WHAT TO PRODUCE –
Every line from the one containing "[Instagram] (157, 1386)" to the last line of the listing below should be given again exactly.

RECORDS FOR THIS EXERCISE –
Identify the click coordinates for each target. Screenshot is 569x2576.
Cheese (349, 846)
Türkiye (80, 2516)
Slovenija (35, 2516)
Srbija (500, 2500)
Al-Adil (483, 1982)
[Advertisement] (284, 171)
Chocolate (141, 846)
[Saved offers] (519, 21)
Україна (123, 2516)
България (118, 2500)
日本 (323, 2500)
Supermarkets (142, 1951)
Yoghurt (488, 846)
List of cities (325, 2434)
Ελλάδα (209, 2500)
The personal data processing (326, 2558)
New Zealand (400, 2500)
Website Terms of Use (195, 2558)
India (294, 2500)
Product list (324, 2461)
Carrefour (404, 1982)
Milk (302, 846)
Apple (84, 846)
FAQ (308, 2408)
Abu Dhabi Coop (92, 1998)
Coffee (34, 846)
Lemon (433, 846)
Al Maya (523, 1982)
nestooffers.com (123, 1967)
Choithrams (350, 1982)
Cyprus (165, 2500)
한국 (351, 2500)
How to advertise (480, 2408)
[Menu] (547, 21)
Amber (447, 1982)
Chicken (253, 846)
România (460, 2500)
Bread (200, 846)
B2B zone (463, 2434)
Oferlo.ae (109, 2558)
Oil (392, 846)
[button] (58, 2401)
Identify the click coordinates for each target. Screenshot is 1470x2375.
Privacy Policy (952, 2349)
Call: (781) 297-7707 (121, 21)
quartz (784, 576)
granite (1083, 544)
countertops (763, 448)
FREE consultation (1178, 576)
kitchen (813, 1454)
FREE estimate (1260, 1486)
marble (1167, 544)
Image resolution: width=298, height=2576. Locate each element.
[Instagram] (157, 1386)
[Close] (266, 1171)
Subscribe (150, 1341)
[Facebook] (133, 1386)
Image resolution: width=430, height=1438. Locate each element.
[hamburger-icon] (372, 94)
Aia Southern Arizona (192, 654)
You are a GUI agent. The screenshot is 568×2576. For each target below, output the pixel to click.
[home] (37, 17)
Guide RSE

ANSWER TO THIS TASK –
[Instagram] (157, 1386)
[Close] (266, 1171)
Subscribe (150, 1341)
[Facebook] (133, 1386)
Image resolution: width=430, height=1438. Locate each element.
[hamburger-icon] (372, 94)
Aia Southern Arizona (192, 654)
You are a GUI agent. The screenshot is 568×2576. For each target below, output the pixel to click.
[home] (37, 17)
Guide RSE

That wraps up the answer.